LD - LPM : Avez-vous des projets concernant vos infrastructures ?
V. P. : La construction de notre troisième site sur l’aire de Bertrand est terminée. Il s’agit d’un stockage à plat d’une capacité de 33.000 t équivalent blé. Nous avons également agrandi notre siège social pour y rassembler l’ensemble des cadres de nos filiales. Cela nous permettra d’accroître les synergies et de poursuivre le développement des ventes croisées. Elles permettent d’offrir à nos clients de la valeur ajoutée complémentaire à nos prestations de service.
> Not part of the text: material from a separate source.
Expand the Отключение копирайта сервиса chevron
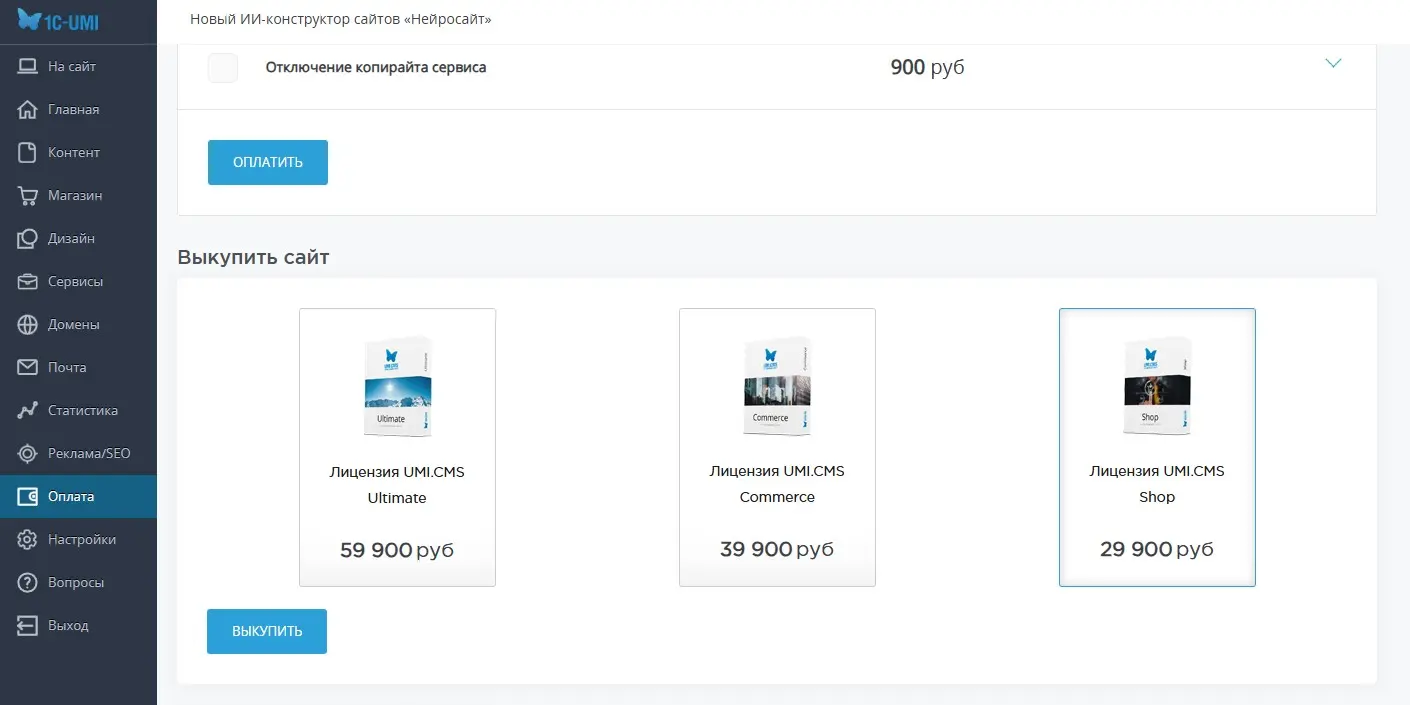point(1333,63)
Nous allons par ailleurs remplacer un de nos portiques du quai Lombard. Après avoir réalisé des travaux en amont, nous pourrons y assurer, à l’horizon 2012, une cadence de 1.500 t/h, contre 1.000 t/h aujourd’hui en nominal, mais plus proche des 850 t/h en réalité.
Enfin, Sica Atlantique est co-actionnaire, à 50 % avec Maritime Kuhn, d’EVA, Etablissement Vraquier de l’Atlantique. Ce dernier est en pourparlers avec le Grand Port Maritime de La Rochelle pour l’obtention de deux nouveaux quais qui devraient nous être attribués en octobre 2010. L’un est accolé à la plateforme d’EVA sur l’Anse Saint-Marc et en est le prolongement logique. L’autre s’étend sur 4 ha dans l’est du Môle de l’Escale. Ils seront consacrés à la gestion de vracs solides, des matériaux de construction pour l’essentiel, mais également des engrais, des tourteaux de soja et de tournesol, d’Amérique latine et de mer Noire, et des produits liés à un projet de biomasse. Notre idée, permise par ces quais de déchargement en eaux profondes, est de développer un hubbing. Nous réceptionnerons de gros navires pour recharger des caboteurs, qui repartiront vers nos destinations traditionnelles, notamment la péninsule ibérique, ou des part-cargos qui alimenteront les autres pays.